Count the lines in the entries below that contain the string "width", and give only the number.

=====

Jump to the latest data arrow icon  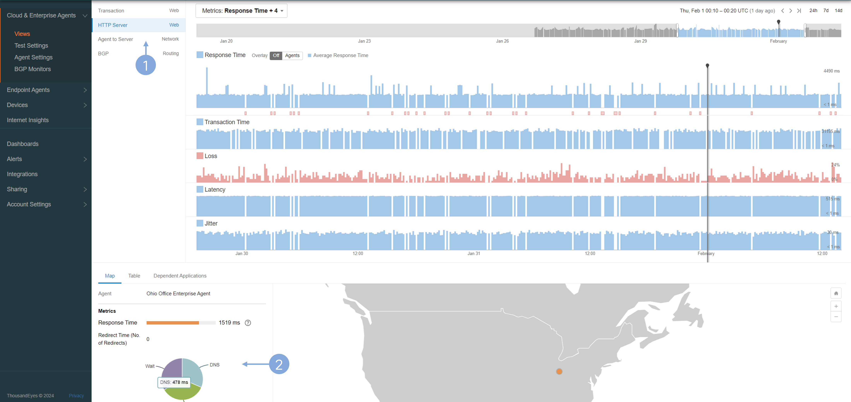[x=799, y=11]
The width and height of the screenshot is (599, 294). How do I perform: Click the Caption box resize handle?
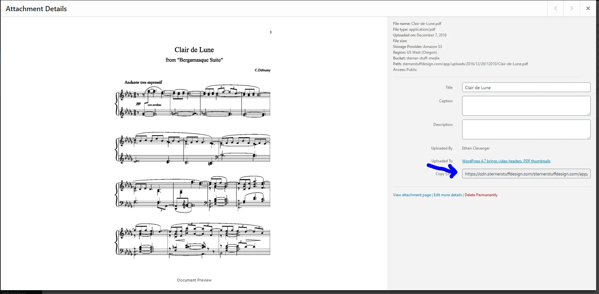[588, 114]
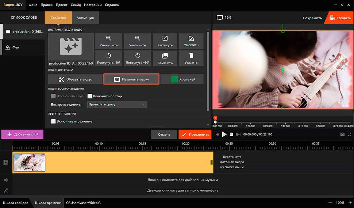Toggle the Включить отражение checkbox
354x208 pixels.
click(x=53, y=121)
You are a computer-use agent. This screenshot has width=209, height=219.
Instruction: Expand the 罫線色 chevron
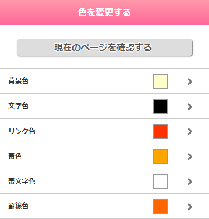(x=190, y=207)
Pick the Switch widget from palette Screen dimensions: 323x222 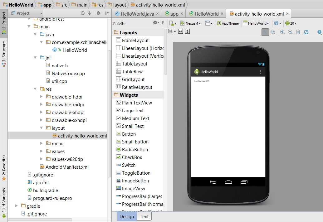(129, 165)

=====

■ Reply to the task ■
2